Sphingobium yanoikuyae B1 initiates the catabolism of biphenyl by adding dioxygen to the aromatic nucleus to form (+)-cis-(2R, 3S)-dihydroxy-1-phenylcyclohexa-4,6-diene. The present study focuses on the biphenyl 2,3-dioxygenase system, which catalyzes the dioxygenation reaction. This enzyme has been shown to have a broad substrate range, catalyzing the dioxygenation of not only biphenyl, but also three- and four-ring polycyclic aromatic hydrocarbons. Extracts prepared from biphenyl-grown B1 cells contained three protein components that were required for the oxidation of biphenyl.

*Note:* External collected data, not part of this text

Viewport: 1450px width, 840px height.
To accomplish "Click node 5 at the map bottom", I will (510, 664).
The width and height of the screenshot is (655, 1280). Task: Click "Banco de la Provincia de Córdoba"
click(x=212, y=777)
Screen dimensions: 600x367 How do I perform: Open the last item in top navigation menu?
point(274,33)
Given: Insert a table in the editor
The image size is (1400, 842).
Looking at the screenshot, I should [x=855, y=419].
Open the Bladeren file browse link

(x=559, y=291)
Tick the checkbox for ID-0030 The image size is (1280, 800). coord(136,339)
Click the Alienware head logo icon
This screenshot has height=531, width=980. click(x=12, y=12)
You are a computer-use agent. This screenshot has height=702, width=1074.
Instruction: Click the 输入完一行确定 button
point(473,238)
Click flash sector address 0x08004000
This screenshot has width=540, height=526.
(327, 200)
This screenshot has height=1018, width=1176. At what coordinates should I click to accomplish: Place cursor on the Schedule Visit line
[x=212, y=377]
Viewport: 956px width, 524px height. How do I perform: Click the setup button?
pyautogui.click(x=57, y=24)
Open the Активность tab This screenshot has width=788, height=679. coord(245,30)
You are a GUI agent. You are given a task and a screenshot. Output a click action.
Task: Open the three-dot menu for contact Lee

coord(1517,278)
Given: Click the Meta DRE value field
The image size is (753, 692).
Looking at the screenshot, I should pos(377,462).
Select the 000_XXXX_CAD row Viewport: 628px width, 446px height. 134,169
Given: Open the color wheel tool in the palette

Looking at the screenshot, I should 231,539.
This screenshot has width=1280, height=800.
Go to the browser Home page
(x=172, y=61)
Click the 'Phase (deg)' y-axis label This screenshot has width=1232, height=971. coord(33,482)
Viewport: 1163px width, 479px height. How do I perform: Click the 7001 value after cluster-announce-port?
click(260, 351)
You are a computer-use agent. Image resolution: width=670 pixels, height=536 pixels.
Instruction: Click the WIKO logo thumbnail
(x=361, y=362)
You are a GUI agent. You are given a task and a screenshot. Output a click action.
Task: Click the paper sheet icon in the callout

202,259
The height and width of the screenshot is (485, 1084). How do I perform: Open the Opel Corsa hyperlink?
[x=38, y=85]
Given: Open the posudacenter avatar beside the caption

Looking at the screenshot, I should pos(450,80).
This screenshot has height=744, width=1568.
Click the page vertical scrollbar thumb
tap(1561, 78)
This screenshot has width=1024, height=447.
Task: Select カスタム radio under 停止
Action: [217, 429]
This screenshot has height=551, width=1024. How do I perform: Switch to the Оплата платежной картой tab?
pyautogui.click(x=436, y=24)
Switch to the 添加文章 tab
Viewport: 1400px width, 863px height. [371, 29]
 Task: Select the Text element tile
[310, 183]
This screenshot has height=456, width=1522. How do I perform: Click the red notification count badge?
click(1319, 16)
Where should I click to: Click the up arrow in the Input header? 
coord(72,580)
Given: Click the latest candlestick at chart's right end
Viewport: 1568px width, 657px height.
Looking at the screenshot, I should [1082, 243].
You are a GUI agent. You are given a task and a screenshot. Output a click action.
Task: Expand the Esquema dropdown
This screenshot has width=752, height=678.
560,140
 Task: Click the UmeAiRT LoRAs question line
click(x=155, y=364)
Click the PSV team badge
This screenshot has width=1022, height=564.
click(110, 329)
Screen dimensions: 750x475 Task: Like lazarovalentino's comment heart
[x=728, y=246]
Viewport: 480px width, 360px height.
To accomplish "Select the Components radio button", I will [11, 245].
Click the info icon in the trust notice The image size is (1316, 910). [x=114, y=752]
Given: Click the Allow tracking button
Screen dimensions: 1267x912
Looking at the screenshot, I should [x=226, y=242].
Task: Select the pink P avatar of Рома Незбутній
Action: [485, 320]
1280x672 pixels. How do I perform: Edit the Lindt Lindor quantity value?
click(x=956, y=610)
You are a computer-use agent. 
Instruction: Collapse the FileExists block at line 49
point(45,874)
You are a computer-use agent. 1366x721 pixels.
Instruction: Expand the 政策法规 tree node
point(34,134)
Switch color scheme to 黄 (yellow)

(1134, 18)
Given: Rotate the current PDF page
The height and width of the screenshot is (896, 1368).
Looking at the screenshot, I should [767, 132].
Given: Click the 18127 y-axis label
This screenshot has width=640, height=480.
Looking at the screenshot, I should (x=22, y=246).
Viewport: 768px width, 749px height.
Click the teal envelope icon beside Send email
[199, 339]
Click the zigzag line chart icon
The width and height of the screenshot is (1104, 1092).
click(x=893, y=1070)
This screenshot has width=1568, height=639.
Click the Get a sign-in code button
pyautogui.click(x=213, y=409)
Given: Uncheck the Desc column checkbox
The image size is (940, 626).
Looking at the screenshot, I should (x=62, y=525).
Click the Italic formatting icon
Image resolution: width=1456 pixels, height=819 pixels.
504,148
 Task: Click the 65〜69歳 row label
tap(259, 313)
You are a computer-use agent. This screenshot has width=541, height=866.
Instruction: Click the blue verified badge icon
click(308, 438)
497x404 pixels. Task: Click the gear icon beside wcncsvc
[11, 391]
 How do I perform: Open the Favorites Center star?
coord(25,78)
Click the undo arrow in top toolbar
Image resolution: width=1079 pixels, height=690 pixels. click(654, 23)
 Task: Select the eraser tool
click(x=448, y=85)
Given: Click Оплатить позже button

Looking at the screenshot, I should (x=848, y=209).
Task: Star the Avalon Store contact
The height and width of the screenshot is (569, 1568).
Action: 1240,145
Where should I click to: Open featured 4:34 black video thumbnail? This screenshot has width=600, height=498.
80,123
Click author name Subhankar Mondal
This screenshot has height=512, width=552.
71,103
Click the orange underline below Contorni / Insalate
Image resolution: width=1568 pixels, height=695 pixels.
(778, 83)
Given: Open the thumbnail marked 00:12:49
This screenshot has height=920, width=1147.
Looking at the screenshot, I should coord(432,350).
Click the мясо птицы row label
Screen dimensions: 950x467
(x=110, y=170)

The genes encoding the three components (bphA4, bphA3 and bphA1f,A2f) were expressed in Escherichia coli. Biotransformations of biphenyl, naphthalene, phenanthrene, and benzo[a]pyrene as substrates using the recombinant E. coli strain resulted in the formation of the expected cis-dihydrodiol products previously shown to be produced by biphenyl-induced strain B1. The three protein components were purified to apparent homogeneity and characterized in detail. The reductase component (bphA4), designated reductase(BPH-B1), was a 43 kD monomer containing one mol FAD/mol reductase(BPH-B1). The ferredoxin component (bphA3), designated ferredoxin(BPH-B1), was a 12 kD monomer containing approximately 2 g-atoms each of iron and acid-labile sulfur. The oxygenase component (bphA1f,A2f), designated oxygenase(BPH-B1), was a 217 kD heterotrimer consisting of alpha and beta subunits (approximately 51 and 21 kD, respectively). The iron and acid-labile sulfur contents of oxygenase(BPH-B1) per alphabeta were 2.4 and 1.8 g-atom per mol, respectively. Reduced ferredoxin(BPH-B1) and oxygenase(BPH-B1) each gave EPR signals typical of Rieske [2Fe-2S] proteins. Crystals of reductase(BPH-B1), ferredoxin(BPH-B1) and oxygenase(BPH-B1 )diffracted to 2.5 A, 2.0 A and 1.75 A, respectively. The structures of the three proteins are currently being determined.